Rows of pointing data
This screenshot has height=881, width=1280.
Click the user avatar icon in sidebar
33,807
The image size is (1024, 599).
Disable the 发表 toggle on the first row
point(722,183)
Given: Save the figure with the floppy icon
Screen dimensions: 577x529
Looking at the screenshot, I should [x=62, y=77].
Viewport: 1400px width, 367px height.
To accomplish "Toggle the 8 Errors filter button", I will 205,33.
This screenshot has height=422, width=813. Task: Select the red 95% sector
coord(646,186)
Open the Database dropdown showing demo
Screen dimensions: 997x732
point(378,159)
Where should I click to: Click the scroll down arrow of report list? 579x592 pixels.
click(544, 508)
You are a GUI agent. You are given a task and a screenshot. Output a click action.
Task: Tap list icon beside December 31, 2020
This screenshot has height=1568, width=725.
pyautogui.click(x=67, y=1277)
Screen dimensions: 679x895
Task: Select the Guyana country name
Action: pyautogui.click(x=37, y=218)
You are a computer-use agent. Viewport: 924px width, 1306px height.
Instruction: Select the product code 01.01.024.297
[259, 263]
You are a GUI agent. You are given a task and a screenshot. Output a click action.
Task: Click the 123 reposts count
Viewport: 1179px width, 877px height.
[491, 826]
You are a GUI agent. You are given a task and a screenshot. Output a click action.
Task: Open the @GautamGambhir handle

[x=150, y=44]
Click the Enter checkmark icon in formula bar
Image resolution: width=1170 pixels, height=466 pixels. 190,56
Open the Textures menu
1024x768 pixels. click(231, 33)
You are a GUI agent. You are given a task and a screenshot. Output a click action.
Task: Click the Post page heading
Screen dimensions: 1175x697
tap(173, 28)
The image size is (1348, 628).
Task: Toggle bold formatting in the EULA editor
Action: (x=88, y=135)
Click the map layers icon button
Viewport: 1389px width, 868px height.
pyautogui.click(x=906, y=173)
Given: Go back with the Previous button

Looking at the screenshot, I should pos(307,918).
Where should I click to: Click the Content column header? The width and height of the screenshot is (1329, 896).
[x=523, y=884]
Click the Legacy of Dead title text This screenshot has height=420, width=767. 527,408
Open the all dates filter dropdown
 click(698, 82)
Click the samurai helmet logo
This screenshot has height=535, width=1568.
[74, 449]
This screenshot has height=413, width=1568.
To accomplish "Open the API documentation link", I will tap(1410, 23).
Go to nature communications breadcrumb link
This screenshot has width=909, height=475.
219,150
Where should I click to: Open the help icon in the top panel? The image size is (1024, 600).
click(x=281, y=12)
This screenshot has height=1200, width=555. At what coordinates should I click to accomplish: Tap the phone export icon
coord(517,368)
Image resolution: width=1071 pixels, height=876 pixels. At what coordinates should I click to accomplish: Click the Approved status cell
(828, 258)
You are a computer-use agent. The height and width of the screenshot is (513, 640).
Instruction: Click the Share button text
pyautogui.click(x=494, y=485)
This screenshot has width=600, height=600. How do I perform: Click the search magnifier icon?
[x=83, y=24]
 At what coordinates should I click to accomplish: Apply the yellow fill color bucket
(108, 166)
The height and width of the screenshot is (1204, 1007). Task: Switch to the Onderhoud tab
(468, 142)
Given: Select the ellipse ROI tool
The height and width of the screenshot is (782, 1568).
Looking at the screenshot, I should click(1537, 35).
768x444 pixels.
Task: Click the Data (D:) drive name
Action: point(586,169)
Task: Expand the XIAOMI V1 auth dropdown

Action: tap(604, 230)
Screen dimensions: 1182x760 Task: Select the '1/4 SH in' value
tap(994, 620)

> _Problem requirements_:
Please copy all of the items above word for word, changing nothing.

> _Exercise response_:
This screenshot has height=881, width=1280.
Click the user avatar icon in sidebar
33,807
The image size is (1024, 599).
Disable the 发表 toggle on the first row
point(722,183)
Given: Save the figure with the floppy icon
Screen dimensions: 577x529
Looking at the screenshot, I should [x=62, y=77].
Viewport: 1400px width, 367px height.
To accomplish "Toggle the 8 Errors filter button", I will 205,33.
This screenshot has height=422, width=813. Task: Select the red 95% sector
coord(646,186)
Open the Database dropdown showing demo
Screen dimensions: 997x732
point(378,159)
Where should I click to: Click the scroll down arrow of report list? 579x592 pixels.
click(544, 508)
You are a GUI agent. You are given a task and a screenshot. Output a click action.
Task: Tap list icon beside December 31, 2020
This screenshot has height=1568, width=725.
pyautogui.click(x=67, y=1277)
Screen dimensions: 679x895
Task: Select the Guyana country name
Action: pyautogui.click(x=37, y=218)
You are a computer-use agent. Viewport: 924px width, 1306px height.
Instruction: Select the product code 01.01.024.297
[259, 263]
You are a GUI agent. You are given a task and a screenshot. Output a click action.
Task: Click the 123 reposts count
Viewport: 1179px width, 877px height.
[491, 826]
You are a GUI agent. You are given a task and a screenshot. Output a click action.
Task: Open the @GautamGambhir handle

[x=150, y=44]
Click the Enter checkmark icon in formula bar
Image resolution: width=1170 pixels, height=466 pixels. 190,56
Open the Textures menu
1024x768 pixels. click(231, 33)
You are a GUI agent. You are given a task and a screenshot. Output a click action.
Task: Click the Post page heading
Screen dimensions: 1175x697
tap(173, 28)
The image size is (1348, 628).
Task: Toggle bold formatting in the EULA editor
Action: (x=88, y=135)
Click the map layers icon button
Viewport: 1389px width, 868px height.
pyautogui.click(x=906, y=173)
Given: Go back with the Previous button

Looking at the screenshot, I should pos(307,918).
Where should I click to: Click the Content column header? The width and height of the screenshot is (1329, 896).
[x=523, y=884]
Click the Legacy of Dead title text This screenshot has height=420, width=767. 527,408
Open the all dates filter dropdown
 click(698, 82)
Click the samurai helmet logo
This screenshot has height=535, width=1568.
[74, 449]
This screenshot has height=413, width=1568.
To accomplish "Open the API documentation link", I will tap(1410, 23).
Go to nature communications breadcrumb link
This screenshot has width=909, height=475.
219,150
Where should I click to: Open the help icon in the top panel? The image size is (1024, 600).
click(x=281, y=12)
This screenshot has height=1200, width=555. At what coordinates should I click to accomplish: Tap the phone export icon
coord(517,368)
Image resolution: width=1071 pixels, height=876 pixels. At what coordinates should I click to accomplish: Click the Approved status cell
(828, 258)
You are a computer-use agent. The height and width of the screenshot is (513, 640).
Instruction: Click the Share button text
pyautogui.click(x=494, y=485)
This screenshot has width=600, height=600. How do I perform: Click the search magnifier icon?
[x=83, y=24]
 At what coordinates should I click to accomplish: Apply the yellow fill color bucket
(108, 166)
The height and width of the screenshot is (1204, 1007). Task: Switch to the Onderhoud tab
(468, 142)
Given: Select the ellipse ROI tool
The height and width of the screenshot is (782, 1568).
Looking at the screenshot, I should click(1537, 35).
768x444 pixels.
Task: Click the Data (D:) drive name
Action: point(586,169)
Task: Expand the XIAOMI V1 auth dropdown

Action: tap(604, 230)
Screen dimensions: 1182x760 Task: Select the '1/4 SH in' value
tap(994, 620)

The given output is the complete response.